SU‐F‐T‐660: Evaluating the Benefit of Using Dual‐Function Fiducial Markers for In‐Situ Delivery of Radiosenistizing Gold Nanoparticles During Image‐Guided Radiotherapy

Abstract

Purpose:Dual‐function fiducials loaded with radiosensitizers, like gold nanoparticles (GNP), offer an innovative approach for ensuring geometric accuracy during image‐guided radiotherapy (IGRT) and significantly increasing therapeutic efficacy due to controlled in‐situ release of the radiosensitizers. This study retrospectively investigates the dosimetric benefit of using up to two such dual‐function fiducial markers instead of traditional single function fiducials during IGRT.Methods:A computational code was developed to investigate the dosimetric benefit for 10 real patient tumor volumes of up to 6.5 cm diameter. The intra‐tumoral space‐time biodistribution of the GNP was modeled as in previous studies based on Fick's second law. The corresponding dose‐enhancement for each tumor voxel due to the GNP was also calculated for clinical 6MV beam configurations. Various loading concentrations (25–50 mg/g) were studied, as a function of GNP size, to determine potential for clinically significant dose enhancement. The time between initial implantation of dual‐function fiducials to the beginning of radiotherapy was assumed to be 14 days as typical for many clinics.Results:A single dual‐function fiducial could achieve at least a DEF of 1.2 for patients with tumors less than 1.4 cm diameter after 14 days. Replacing two single function fiducials with dual‐function ones at the same locations achieved at least the required minimal DEF for tumors that are 2 cm diameter in 3 patients.

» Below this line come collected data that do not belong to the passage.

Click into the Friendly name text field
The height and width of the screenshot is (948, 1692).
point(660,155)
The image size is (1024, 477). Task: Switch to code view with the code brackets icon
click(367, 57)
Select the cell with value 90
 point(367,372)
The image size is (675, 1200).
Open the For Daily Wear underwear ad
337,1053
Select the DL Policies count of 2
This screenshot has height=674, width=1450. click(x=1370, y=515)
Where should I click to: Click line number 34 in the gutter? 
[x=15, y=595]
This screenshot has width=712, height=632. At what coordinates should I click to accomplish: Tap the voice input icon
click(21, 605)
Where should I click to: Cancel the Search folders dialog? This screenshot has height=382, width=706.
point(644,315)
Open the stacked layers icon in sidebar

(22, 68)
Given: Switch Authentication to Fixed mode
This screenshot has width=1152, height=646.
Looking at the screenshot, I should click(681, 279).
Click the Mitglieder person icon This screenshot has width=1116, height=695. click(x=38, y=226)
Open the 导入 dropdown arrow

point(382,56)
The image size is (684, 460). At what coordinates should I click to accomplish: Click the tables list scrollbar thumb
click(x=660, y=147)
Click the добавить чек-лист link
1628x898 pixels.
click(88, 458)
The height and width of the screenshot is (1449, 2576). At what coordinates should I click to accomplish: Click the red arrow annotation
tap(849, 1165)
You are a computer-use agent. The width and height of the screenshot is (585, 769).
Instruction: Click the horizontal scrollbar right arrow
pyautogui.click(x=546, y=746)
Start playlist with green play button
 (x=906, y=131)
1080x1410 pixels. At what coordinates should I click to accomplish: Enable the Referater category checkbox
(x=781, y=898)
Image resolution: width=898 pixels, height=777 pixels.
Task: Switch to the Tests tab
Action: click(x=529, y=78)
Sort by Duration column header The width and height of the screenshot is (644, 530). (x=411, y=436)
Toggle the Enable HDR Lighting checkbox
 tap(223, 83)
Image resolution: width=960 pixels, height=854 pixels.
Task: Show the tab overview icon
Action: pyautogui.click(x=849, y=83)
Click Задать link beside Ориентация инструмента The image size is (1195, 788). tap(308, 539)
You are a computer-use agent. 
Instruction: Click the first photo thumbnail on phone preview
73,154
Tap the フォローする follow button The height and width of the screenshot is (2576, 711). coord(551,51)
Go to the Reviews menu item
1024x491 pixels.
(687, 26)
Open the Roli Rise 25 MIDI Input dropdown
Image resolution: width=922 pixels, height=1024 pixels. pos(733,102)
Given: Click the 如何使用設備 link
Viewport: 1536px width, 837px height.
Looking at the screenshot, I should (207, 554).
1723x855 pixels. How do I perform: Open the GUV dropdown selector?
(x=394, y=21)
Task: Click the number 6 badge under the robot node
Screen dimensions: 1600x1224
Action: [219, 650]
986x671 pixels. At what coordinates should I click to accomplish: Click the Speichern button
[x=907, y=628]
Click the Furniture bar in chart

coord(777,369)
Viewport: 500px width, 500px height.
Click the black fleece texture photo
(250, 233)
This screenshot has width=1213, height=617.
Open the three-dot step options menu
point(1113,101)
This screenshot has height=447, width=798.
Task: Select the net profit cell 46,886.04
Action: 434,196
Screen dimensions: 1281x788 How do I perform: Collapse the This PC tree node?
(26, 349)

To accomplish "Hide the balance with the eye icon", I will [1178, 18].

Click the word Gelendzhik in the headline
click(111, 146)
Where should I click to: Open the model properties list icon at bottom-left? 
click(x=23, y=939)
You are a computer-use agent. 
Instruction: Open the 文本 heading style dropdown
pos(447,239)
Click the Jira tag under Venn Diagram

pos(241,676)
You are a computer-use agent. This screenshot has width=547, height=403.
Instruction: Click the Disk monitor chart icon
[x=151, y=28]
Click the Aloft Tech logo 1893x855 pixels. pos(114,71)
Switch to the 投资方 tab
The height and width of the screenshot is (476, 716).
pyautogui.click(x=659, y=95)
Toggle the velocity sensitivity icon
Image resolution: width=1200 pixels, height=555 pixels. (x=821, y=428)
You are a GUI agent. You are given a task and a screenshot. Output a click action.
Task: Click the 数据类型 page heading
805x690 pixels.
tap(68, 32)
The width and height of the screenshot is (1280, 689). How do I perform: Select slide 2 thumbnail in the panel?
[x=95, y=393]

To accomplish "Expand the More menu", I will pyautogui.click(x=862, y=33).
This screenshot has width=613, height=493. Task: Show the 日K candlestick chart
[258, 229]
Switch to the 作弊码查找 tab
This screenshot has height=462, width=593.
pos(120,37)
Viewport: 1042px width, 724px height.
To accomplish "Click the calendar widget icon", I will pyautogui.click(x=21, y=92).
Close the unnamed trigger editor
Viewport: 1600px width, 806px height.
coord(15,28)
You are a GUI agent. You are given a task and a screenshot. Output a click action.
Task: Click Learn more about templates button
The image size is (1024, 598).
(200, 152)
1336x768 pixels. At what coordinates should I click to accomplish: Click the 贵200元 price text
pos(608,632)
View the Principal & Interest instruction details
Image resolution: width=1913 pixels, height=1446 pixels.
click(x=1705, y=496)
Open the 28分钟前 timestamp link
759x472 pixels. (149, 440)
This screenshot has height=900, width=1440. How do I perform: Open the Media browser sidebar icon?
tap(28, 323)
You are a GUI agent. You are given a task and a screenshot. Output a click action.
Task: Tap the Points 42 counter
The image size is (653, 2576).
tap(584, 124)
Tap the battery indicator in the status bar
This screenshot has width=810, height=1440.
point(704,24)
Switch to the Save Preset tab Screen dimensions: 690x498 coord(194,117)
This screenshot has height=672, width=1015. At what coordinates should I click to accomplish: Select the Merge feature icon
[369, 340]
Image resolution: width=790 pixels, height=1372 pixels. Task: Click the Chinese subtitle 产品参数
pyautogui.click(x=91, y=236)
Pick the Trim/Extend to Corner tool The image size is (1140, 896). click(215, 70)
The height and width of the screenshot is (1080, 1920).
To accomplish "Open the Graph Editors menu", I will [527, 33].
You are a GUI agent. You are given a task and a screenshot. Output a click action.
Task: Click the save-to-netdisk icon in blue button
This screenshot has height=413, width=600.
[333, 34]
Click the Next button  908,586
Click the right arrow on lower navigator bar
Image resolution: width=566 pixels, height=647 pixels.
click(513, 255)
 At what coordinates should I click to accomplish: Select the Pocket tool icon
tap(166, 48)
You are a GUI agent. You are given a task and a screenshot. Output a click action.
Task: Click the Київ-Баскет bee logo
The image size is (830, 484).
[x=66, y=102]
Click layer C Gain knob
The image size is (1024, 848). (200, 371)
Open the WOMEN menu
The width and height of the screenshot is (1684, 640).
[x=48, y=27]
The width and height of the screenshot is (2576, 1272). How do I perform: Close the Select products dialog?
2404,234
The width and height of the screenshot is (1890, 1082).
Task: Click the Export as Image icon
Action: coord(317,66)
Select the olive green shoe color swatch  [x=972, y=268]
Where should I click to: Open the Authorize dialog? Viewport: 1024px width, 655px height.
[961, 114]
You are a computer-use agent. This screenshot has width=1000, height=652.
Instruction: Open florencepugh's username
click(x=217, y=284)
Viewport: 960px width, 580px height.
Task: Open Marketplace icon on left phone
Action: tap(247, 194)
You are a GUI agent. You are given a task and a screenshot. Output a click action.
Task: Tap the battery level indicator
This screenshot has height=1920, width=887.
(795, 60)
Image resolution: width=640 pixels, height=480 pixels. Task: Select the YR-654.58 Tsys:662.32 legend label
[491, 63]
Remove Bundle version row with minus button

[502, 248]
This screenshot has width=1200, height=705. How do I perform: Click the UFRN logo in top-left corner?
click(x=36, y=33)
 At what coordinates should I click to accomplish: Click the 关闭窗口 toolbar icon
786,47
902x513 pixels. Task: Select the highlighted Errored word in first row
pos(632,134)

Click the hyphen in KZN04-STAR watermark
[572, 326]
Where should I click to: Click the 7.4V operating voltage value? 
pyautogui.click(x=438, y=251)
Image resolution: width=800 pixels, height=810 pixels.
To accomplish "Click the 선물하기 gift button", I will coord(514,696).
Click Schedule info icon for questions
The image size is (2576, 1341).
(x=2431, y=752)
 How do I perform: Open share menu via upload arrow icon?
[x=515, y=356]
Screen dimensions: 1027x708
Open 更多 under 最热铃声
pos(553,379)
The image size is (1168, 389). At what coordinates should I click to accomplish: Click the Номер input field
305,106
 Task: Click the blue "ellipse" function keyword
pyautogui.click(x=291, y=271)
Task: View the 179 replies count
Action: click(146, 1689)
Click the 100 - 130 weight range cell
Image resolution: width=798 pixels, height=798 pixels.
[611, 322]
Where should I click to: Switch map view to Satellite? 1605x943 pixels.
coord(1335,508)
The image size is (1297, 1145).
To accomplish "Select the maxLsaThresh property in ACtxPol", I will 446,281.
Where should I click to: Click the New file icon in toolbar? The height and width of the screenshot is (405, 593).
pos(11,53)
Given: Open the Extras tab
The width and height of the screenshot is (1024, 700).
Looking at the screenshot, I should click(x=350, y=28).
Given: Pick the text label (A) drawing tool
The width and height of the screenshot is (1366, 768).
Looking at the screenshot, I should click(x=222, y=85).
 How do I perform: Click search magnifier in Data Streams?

The results also revealed dosimetrically better fiducial locations which could enable significant DEF when using one or two dual function fiducials. 2 nm sizes showed the most feasibility.Conclusion:The results highlight the potential of tumor sub‐volume radiation boosting using GNP released from fiducials, and the ability to customize the DEF throughout the tumor by using two dual‐function fiducials, varying the initial concentration and nanoparticle size. The results demonstrate potential for employing dual‐function fiducials in the development of GNP‐aided radiotherapy.